Optimum

Perhaps the wrong call back IP? Also reverting the box never hurts, some privesc’s aren’t reliable when ran multiple times.

if you are using metasploit check this:

meterpreter > sysinfo
Computer : OPTIMUM
OS : Windows 2012 R2 (Build 9600).
Architecture : x64
System Language : el_GR
Domain : HTB
Logged On Users : 97
Meterpreter : x64/windows <--------------*

Anyway, there is a much better exploit than what most people use for Optimum. It doesn’t create so many problems. I will write about this in a few days when Optimum will be retired.

yup ensure …correct arch

can anybody tell me how to own system

can anybody tell me how to own system

I’ve been stuck on this for two days too.
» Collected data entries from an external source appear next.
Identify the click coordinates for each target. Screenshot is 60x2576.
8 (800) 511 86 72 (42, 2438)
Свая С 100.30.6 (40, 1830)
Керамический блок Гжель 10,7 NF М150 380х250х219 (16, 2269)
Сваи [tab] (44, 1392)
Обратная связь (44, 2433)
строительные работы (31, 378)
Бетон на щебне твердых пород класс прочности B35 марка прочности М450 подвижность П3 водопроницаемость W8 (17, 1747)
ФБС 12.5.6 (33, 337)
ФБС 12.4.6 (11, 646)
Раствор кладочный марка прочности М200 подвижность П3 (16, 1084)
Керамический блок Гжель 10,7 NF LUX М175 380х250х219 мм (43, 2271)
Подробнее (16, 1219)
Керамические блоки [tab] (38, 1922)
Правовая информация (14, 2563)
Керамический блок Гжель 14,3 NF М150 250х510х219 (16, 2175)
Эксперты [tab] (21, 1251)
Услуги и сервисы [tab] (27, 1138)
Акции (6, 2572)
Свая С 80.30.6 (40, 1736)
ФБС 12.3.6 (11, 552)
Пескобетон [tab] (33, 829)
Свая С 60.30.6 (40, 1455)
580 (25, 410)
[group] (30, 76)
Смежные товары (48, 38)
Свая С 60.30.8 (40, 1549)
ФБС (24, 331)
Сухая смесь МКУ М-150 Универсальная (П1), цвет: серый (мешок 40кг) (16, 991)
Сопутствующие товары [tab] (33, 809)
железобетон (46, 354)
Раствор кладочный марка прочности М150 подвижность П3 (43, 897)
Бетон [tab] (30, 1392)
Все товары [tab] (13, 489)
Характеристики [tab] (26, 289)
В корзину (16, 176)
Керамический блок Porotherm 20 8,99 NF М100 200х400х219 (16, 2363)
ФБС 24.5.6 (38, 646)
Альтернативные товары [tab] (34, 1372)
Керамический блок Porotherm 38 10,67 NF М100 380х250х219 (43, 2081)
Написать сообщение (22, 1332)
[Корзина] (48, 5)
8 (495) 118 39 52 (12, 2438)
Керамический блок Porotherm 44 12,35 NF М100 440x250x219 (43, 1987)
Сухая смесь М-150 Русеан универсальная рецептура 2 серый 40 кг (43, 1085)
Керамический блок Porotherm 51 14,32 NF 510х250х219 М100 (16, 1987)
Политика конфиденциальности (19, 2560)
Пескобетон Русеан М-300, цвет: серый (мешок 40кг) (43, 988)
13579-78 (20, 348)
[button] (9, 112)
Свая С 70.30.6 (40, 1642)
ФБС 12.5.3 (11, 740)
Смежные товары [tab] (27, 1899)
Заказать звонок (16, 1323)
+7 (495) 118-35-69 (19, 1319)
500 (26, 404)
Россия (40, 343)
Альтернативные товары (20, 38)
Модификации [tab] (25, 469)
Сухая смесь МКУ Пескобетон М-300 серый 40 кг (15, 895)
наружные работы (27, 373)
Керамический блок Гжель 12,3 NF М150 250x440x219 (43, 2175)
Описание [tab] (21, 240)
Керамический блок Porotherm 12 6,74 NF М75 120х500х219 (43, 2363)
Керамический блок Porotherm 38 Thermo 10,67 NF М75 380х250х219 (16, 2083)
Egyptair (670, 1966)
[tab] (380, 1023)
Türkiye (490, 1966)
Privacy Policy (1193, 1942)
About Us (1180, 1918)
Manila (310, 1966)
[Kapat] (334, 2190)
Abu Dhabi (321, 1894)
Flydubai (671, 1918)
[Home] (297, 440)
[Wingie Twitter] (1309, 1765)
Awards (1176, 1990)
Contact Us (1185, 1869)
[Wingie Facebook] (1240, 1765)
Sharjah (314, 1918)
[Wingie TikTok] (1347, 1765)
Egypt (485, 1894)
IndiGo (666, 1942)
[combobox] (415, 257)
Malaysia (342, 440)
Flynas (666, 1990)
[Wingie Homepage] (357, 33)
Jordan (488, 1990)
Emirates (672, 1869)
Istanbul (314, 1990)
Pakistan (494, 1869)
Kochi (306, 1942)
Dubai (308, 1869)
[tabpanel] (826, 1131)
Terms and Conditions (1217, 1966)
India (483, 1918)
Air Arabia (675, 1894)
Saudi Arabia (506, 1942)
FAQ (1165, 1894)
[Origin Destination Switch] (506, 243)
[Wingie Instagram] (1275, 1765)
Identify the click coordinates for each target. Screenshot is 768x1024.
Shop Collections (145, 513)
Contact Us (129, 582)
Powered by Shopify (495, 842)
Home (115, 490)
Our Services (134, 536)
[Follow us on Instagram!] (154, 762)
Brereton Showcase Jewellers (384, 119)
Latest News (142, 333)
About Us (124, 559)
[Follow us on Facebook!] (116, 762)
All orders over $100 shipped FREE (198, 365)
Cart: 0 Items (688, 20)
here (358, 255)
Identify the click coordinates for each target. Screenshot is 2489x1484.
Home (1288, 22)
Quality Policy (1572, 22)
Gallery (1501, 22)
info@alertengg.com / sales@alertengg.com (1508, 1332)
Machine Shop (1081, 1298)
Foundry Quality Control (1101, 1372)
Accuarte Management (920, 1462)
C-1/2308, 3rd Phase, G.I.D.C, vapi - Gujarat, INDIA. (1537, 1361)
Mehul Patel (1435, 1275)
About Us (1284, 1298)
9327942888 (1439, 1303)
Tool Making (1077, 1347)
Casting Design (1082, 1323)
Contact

Does the meterpreter session have to be x64 arch too??

Everything (targets, sessions, payloads) have to be x64 arch. But keep in mind that -even if you do everything correctly- the specific exploit doesn’t function as it should in some metasploit configurations. You can always search for alternative exploits.

try using something simple ( there is recon plugin that can help you )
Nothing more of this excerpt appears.